What is the Most Divisive Film?

Summary

Based on data from Letterboxd, the most divisive film is either Salò, or the 120 Days of Sodom (a gruesome horror film), Triumph of the Will (a Nazi propaganda film), or Wavelength (an experimental film where not much happens). The film which actually has the highest ratings variance is Love on a Leash, which is one of those “so-bad-it’s-good” films.

I’ve seen none of those films, and don’t plan on changing that fact — but the most divisive film I have watched is The Magic Roundabout which I vaguely remember enjoying as a child.

Introduction

The film Megalopolis came out recently. The response is certainly mixed: most people seem to dislike it, but some think it’s a surrealist masterpiece. I haven’t seen it. But it did get me wondering: what is the most divisive film?

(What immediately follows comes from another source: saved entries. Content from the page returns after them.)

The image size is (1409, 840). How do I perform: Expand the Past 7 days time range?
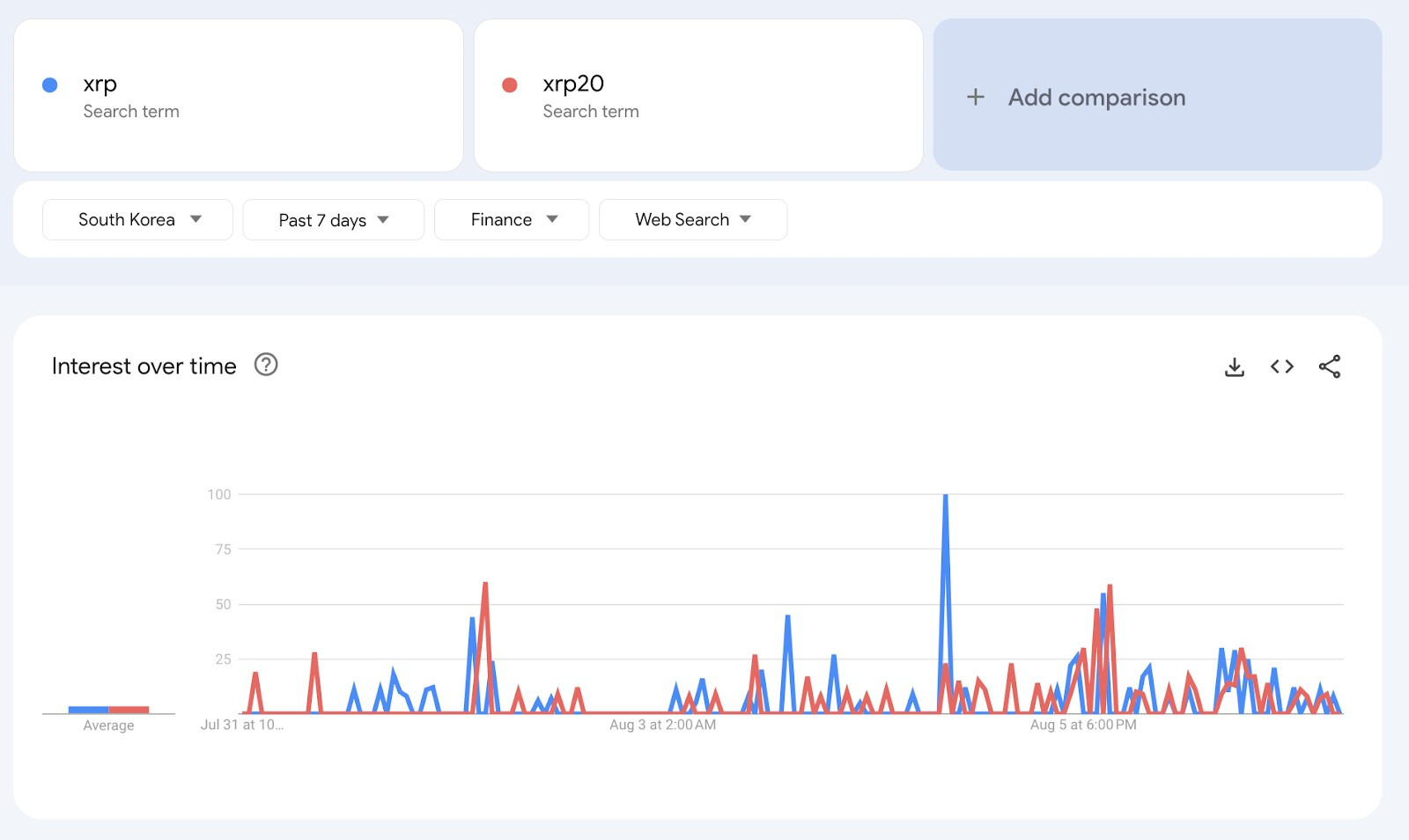333,219
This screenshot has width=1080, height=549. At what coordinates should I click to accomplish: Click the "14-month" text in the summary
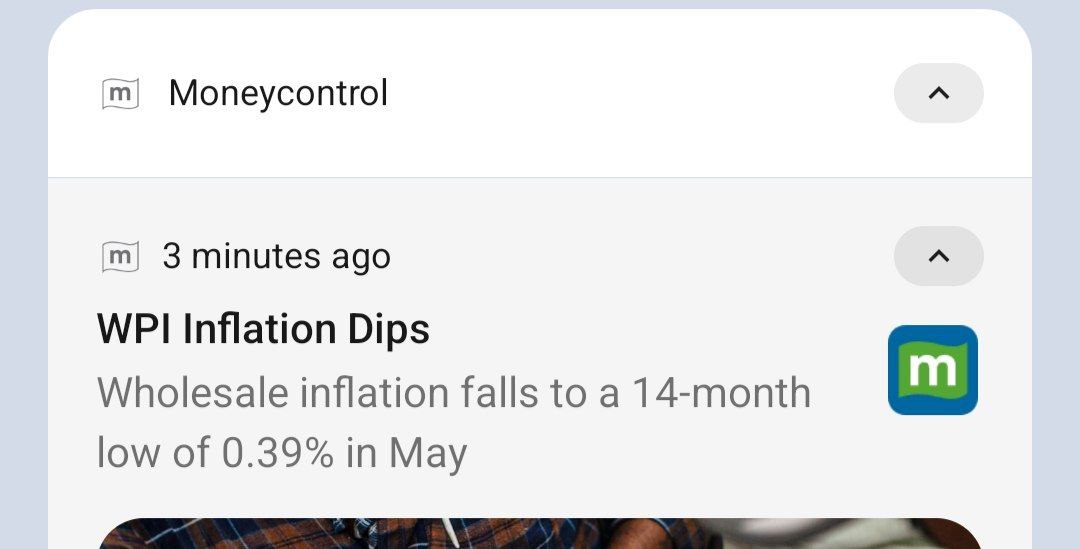[x=720, y=393]
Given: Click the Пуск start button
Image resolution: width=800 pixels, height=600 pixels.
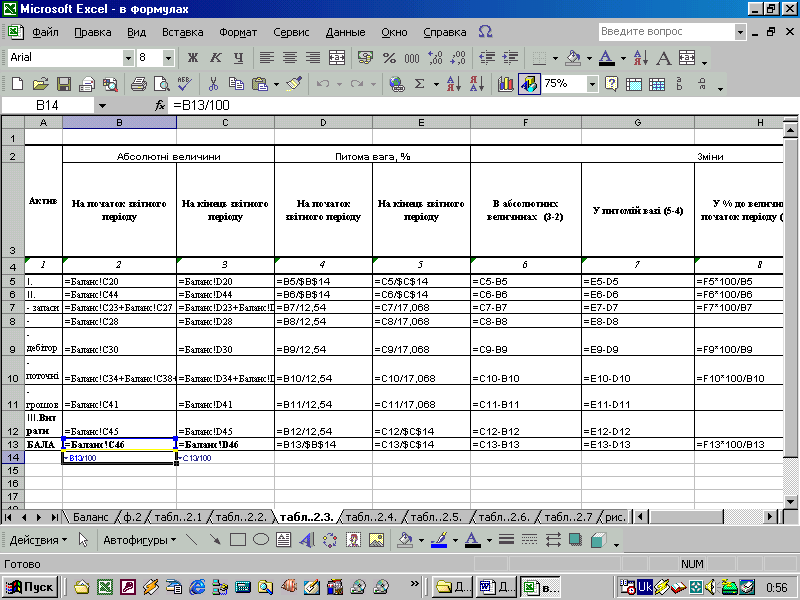Looking at the screenshot, I should pyautogui.click(x=31, y=586).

Given a distribution of ratings of a film, we can identify divisive films as those for which there are two camps: those who hate the film and give it a low rating; and those who love it and rate it highly. If we have a dataset of film ratings and film

Data

I acquired a dataset of ratings by scraping¹ Letterboxd. Each Letterboxd page (such as that for Megalopolis) has a histogram of user ratings, which I was able to process using python. There are a lot of films on Letterboxd, so I considered only the top 3% most popular films. Letterboxd rates films from ½★ to 5★, but we can map this onto a rating from 0 to 9.

Analysis

Once I had the data, it was just a matter of doing some analysis. I’m still a big fan of Julia for data analysis, so I used that. The last problem was choosing a metric to compare the divisiveness of films. I considered a few options: the variance of the rating distribution, the mean absolute deviation, the kurtosis, the KL divergence, and some bimodality metrics. I had the idea that a good measure of divisiveness would be something like

\[ \text{Divisiveness}(R_i) = \min_{\alpha \leq 1 \vee \beta \leq 1}{\text{KL}(\text{BetaBinomial}(9, \alpha, \beta)||R_i)}, \]

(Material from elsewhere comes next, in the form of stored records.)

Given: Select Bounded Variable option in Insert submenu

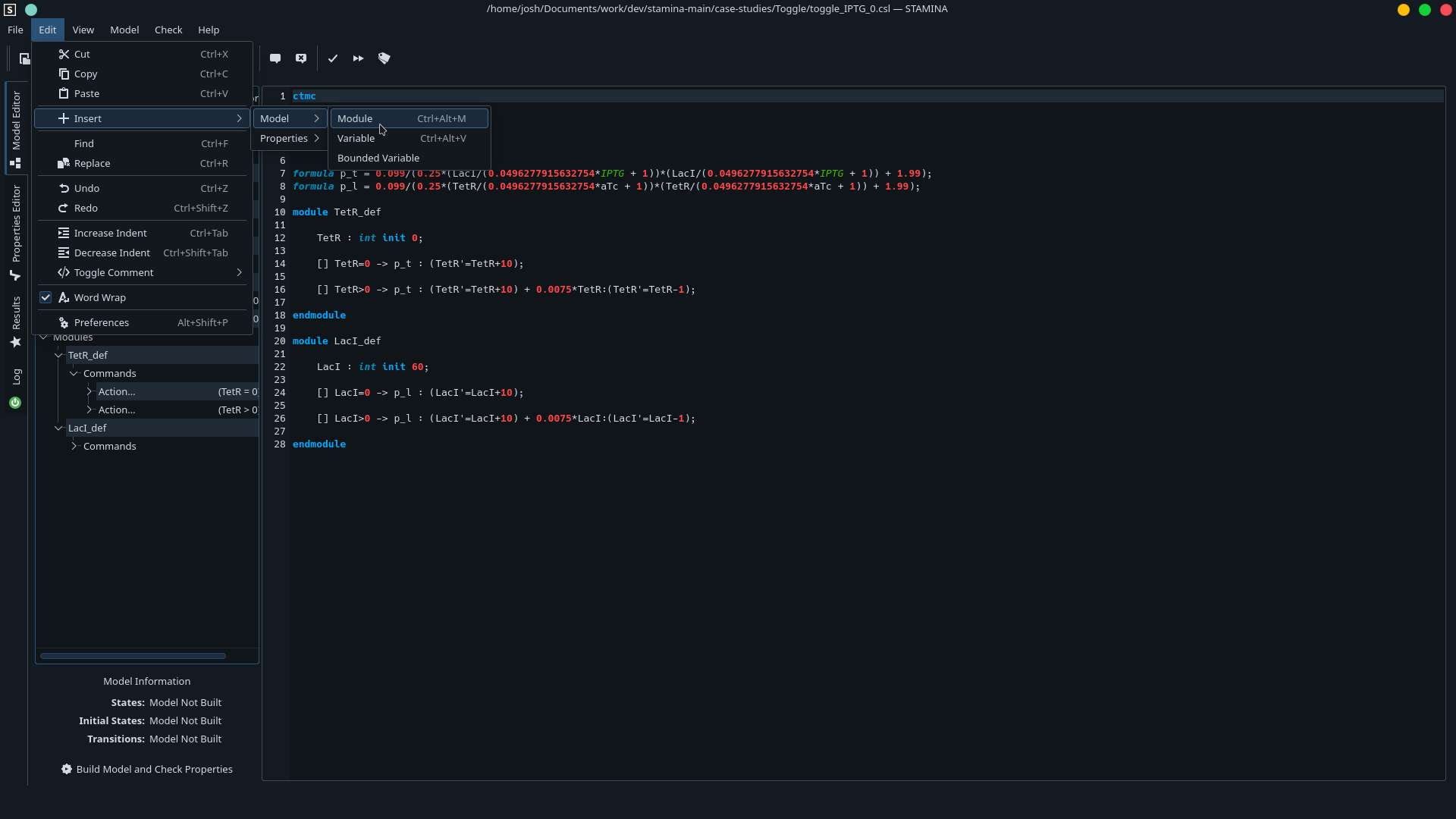Looking at the screenshot, I should coord(378,157).
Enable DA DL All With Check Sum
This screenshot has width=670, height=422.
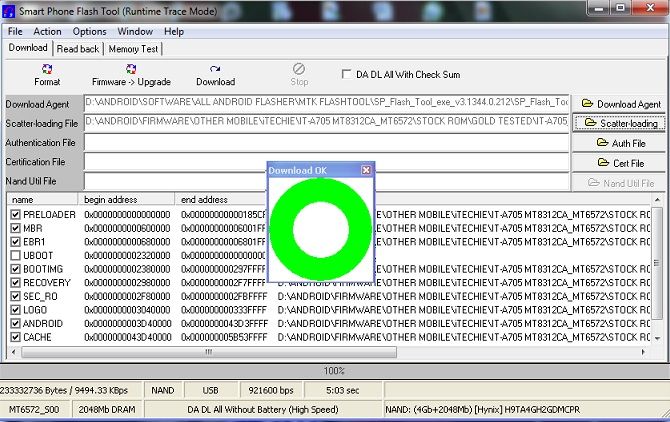[x=348, y=74]
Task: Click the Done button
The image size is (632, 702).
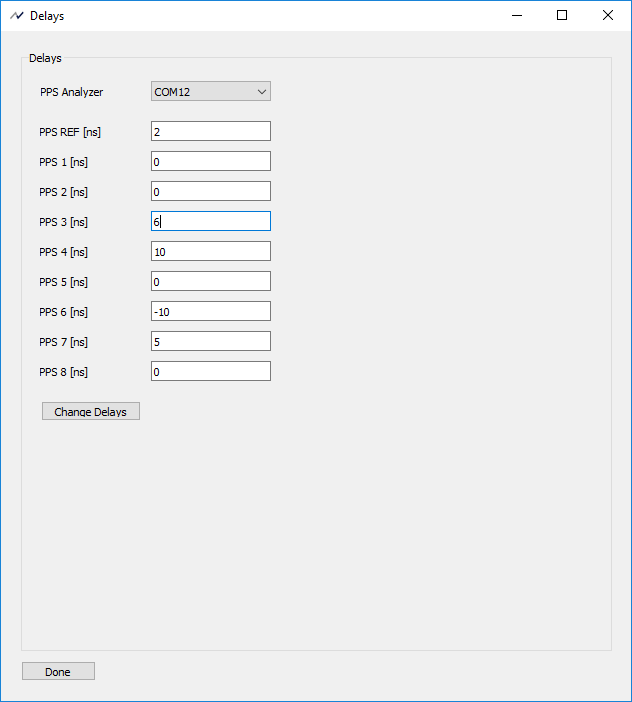Action: (58, 671)
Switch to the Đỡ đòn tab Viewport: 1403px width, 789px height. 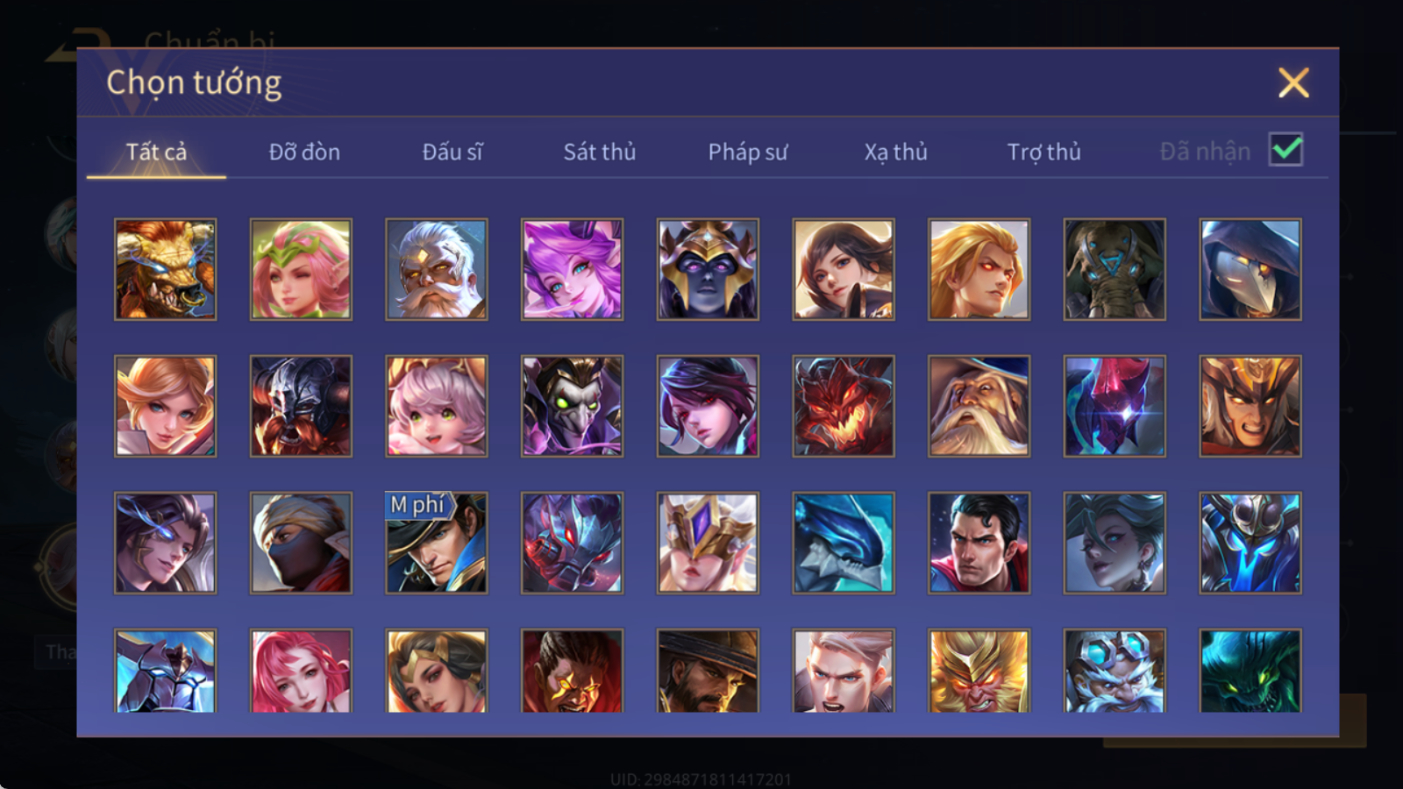[x=304, y=152]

where \(R_i\) is the user rating distribution for film \(i\). This metric seems complicated and possibly costly to compute, and after qualitatively comparing my options, the good old variance came out on top, though the rankings were generally similar between different methods I tried².

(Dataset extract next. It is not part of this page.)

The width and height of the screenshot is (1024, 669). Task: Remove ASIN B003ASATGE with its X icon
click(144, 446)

I then ranked films by divisiveness, choosing to limit myself to films with more than 7,000 reviews. Here’s the resulting divisiveness table:

Film	Year	Rating Variance
Love on a Leash	2011	16.234
Fateful Findings	2013	14.455
Twisted Pair	2018	13.791
Ratatoing	2007	13.344
The Room	2003	13.236
[CENSORED]	1992	12.582
Double Down	2005	12.529
Goat Story	2008	11.185
Llamageddon	2015	10.935
The Amazing Bulk	2012	10.225

I’ll leave the [CENSORED] film as a puzzle for the reader, as the title is too offensive for me to print here. The main theme of this table is “so-bad-it’s-good” meme films. Titan of the genre Neil Breen appears thrice on this list. Note how they’ve mostly been released after 2000. The censored 1992 film is also a meme film.

Ok, so a very bad film about a woman who falls in love with a man (who is, during the daytime, a dog) stakes a claim on being the most divisive film. But there’s something unsatisfying about this: so-bad-it’s-good films are in a class of their own. I’m looking for films that people genuinely love when others hate, and vice versa.

I took the quick route to this: let’s just look at films made before 2000. Then we get:

Film	Year	Rating Variance
[CENSORED]	1992	12.582
Troll 2	1990	10.188
Samurai Cop	1991	9.163
Spice World	1997	7.476
Wavelength	1967	7.404
Triumph of the Will	1935	7.268
Belle’s Magical World	1998	6.913
Salò, or the 120 Days of Sodom	1975	6.845
Midori	1992	6.770
Mac and Me	1998	6.566

Most of these are still meme films. There are a few interesting exceptions though:

Wavelength is an experimental film in which not much happens. Very avant-garde cinema.
Triumph of the Will is a Nazi propaganda film, but one that seems to have won critical acclaim (such as winning the Venice film festival).
Salò, or the 120 Days of Sodom is a gruesome horror film, and famous for being very divisive. It was banned in the UK for 25 years.
Midori is film people describe as very disturbing.

Making a final judgement based on eyeballing the ratings histograms for these films, I’d say that it’s a tie between Triumph of the Will and Salò, or the 120 Days of Sodom as most divisive. Though Wavelength takes the variance metric crown for films which are not so-bad-they’re-good, and Love on a Leash has the highest variance in ratings.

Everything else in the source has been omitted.